Why are we talking about conversions of the first operand of "operator=", although conversions are not allowed there? Why is operator?: in [over.builtin] at all, given that [expr.cond] describes the conversions rather clearly (and not quite like function parameter conversions to the same type). Also, operator?: cannot be overloaded to start with.

cpplearner commented 9 months ago

Why is operator?: in [over.builtin] at all, given that [expr.cond] describes the conversions rather clearly (and not quite like function parameter conversions to the same type). Also, operator?: cannot be overloaded to start with.

IIUC these operator?: candidates are used only by [expr.cond]/6 to determine the conversions to be applied to the operands.

t3nsor commented 9 months ago

Although ?: can't be overloaded, it's definitely affected by this issue. Consider the original example if instead of having the - operator applied to s1 and s2, we had b ? s1 : s2 where b is some value of type bool. As cpplearner points out, [expr.cond]/6 does appeal to overload resolution using the built-in candidate signatures.

For the = operator, I guess the wording needs some work.
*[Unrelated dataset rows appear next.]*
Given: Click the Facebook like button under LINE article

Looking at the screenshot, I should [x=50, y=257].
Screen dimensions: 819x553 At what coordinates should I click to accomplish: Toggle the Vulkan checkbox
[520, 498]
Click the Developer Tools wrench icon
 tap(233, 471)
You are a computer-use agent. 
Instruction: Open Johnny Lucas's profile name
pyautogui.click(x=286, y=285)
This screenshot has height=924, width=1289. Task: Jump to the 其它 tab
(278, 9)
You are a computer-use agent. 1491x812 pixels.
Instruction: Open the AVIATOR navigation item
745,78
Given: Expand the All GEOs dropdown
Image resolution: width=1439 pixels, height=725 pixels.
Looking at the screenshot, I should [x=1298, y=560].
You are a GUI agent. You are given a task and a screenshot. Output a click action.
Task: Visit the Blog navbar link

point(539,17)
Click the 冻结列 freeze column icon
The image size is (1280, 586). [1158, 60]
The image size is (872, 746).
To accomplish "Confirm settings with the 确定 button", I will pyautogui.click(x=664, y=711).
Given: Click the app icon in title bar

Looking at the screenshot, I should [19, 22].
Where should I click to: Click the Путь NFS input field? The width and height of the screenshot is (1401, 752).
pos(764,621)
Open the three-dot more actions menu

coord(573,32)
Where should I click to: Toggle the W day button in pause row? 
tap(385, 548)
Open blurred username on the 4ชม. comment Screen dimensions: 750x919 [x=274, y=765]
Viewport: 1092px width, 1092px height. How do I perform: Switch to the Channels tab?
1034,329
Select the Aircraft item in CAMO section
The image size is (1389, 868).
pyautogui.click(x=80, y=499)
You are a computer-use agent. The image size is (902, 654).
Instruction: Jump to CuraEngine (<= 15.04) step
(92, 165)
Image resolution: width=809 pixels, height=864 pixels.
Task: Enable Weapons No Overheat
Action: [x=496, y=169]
We could strike [over.match.oper]/5 and move the restriction into the proposed definition of "admissible".

t3nsor commented 5 months ago

OK, so here's what I was thinking of in my last comment:

Merge [over.match.oper]/5 and [over.match.oper]/6 and make them into a note, with a cross-reference to [over.built].

In the first paragraph of the previous proposed wording, make the following change:

[...] If E has a class type and is not the left operand of the assignment operator, then T is also admissible for E if E's class has a non-template conversion function [...]